Texto do exercício:
-*-*-

De resto, o próprio Dan Ariely, quando jovem, con­frontado com a necessidade de se submeter a um tra­tamento para a hepatite, usou o método. Cumpriu todo o tratamento (foi o único de todos os participantes no ensaio clínico) porque se recompensava com um filme nos dias em que tinha de dar a si próprio a injeção, que lhe provocava efeitos secundários violentos. E sim, é ri­dículo comparar o prazer de ver um filme com a perspetiva de não morrer demasiado cedo, mas é assim que para nós faz sentido, alega Ariely. «É fazer as pessoas portarem-se da forma certa pela razão erra­da. Mas funciona.»

Precisamos de nos autorregular, mas isso é sempre menos fácil de fazer do que de admitir. E fazê-lo po­de requerer técnicas apuradas. «Um dos aspetos prin­cipais é a motivação, sem ela não há ferramentas que funcionem. E muitas vezes a motivação está associa­da a uma provável “punição” caso não exista autocon­trolo. Por exemplo, muitos compulsivos sexuais pro­curam ajuda quando veem a sua relação conjugal em risco. Nestes casos podemos sugerir que andem sem­pre acompanhados por um objeto com uma simbologia emocional muito forte que os faça recordar da família», defende o sexólogo Fernando Mesquita.

APESAR DE O AUTOCONTROLO ser geralmente visto como sinónimo de força de vontade e poder interior, muitos investigadores defendem que pode ser definido como a manipulação que fazemos do ambiente à volta, de for­ma a alterar o nosso comportamento em função de uma consequência. Porque, segundo vários investigadores, o autocontrolo não é o forte do ser humano. No caminho para o trabalho, juramos que não vamos perder tempo no Facebook, mas quando nos sentamos à secretária é a primeira página que abrimos. Numa saída à noite, pro­metemos que não vamos beber demasiado, mas no fim da noite não temos outro remédio senão chamar um táxi porque não estamos em condições de conduzir. Claro que podemos e devemos tentar encontrar recom­pensas que possam ajudar-nos a fazer o que está certo, ter monólogos interiores para nos relembrarmos das consequências de uma má escolha, mas muitas vezes nada disto é suficiente. E isso tem levado muitos a contar com a tecnologia para se obrigarem a cumprir promes­sas e a ter maior controlo sobre si próprios.

-*-*-

Material apresentado:

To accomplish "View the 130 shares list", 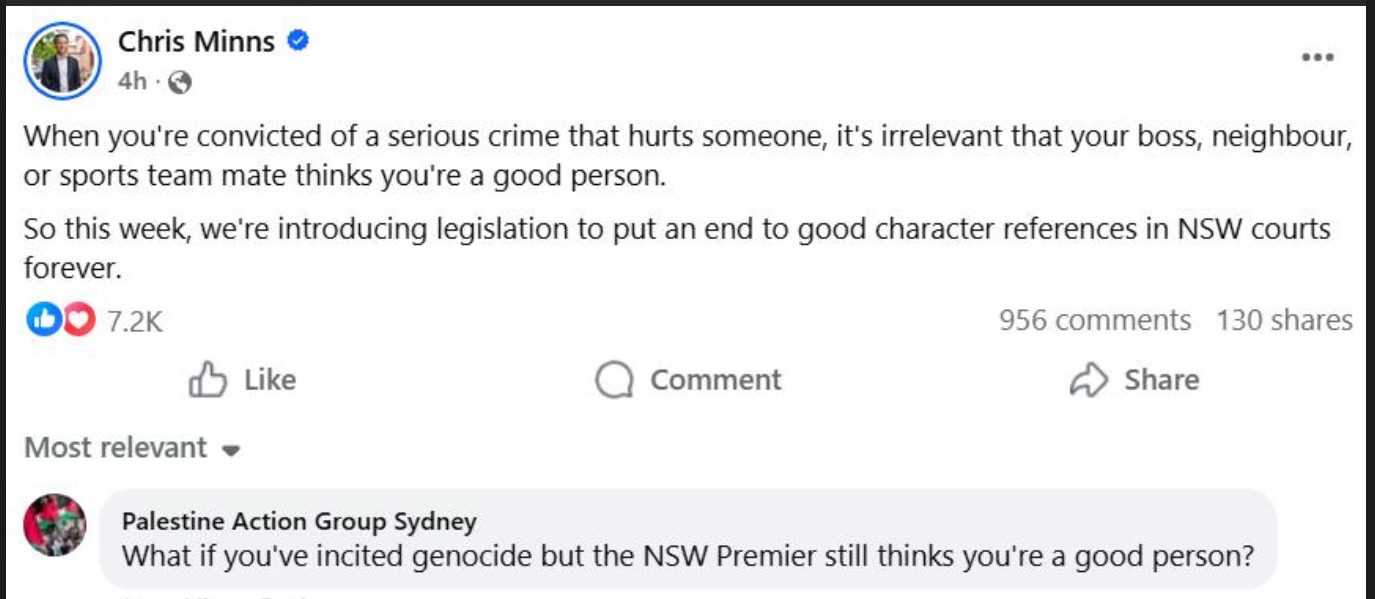I will click(1284, 320).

-*-*-

Conjunto de tarefas:
a - Indica se cada afirmação está de acordo com o texto sobre o autocontrolo e justifica com as palavras exatas do texto: (i) Dan Ariely recompensava-se com um filme nos dias em que tinha de dar a si próprio a injeção; (ii) para Fernando Mesquita, sem motivação nenhuma ferramenta funciona; (iii) segundo vários investigadores, o autocontrolo é o ponto forte do ser humano.
b - Substitui «motivação» por «disciplina» no trecho do texto sobre o autocontrolo entre «Precisamos de nos» e «sexólogo Fernando Mesquita.», inclusive, e apresenta o trecho assim alterado.
c - Prossegue o texto sobre o autocontrolo a partir do ponto em que termina.

Respostas esperadas:
a -
(i) Sim: «porque se recompensava com um filme nos dias em que tinha de dar a si próprio a injeção».
(ii) Sim: «sem ela não há ferramentas que funcionem».
(iii) Não: «o autocontrolo não é o forte do ser humano».

b -
Precisamos de nos autorregular, mas isso é sempre menos fácil de fazer do que de admitir. E fazê-lo po­de requerer técnicas apuradas. «Um dos aspetos prin­cipais é a disciplina, sem ela não há ferramentas que funcionem. E muitas vezes a disciplina está associa­da a uma provável “punição” caso não exista autocon­trolo. Por exemplo, muitos compulsivos sexuais pro­curam ajuda quando veem a sua relação conjugal em risco. Nestes casos podemos sugerir que andem sem­pre acompanhados por um objeto com uma simbologia emocional muito forte que os faça recordar da família», defende o sexólogo Fernando Mesquita.

c -
A SelfControl, por exemplo, é uma aplicação grátis através da qual é possível bloquearmos durante um certo período de tempo o nosso próprio acesso aos sites que achamos que nos distraem. Enquanto o tempo estipulado não acabar, será impossível aceder ao que lis­támos como os buracos negros da nossa produtividade: nem apagar a aplicação ou reiniciar o computador re­sulta. Ficamos reféns da escolha que fizemos.

Nos EUA, a tecnologia e o software para nos obrigar­mos a ser pessoas melhores tem vendido como pãezi­nhos quentes: despertadores com rodas que se movem pelo quarto, obrigando-nos mesmo a sair da cama pa­ra os desligar; bloqueadores da ignição do automóvel li­gados a um alcoolímetro que só deixam o carro traba­lhar se estivermos em condições para conduzir; aplica­ções que bloqueiam as chamadas do telemóvel depois de uma noite de copos; software que não permite que o cartão de crédito funcione uma vez atingido um cer­to plafond. Conhecedores da nossa fraqueza, aqueles que somos hoje, agora, longe da tentação, tomam precauções contra o que previsivelmente seremos daqui a pouco ou amanhã, quando nos depararmos com a dita e estivermos prontos a ceder.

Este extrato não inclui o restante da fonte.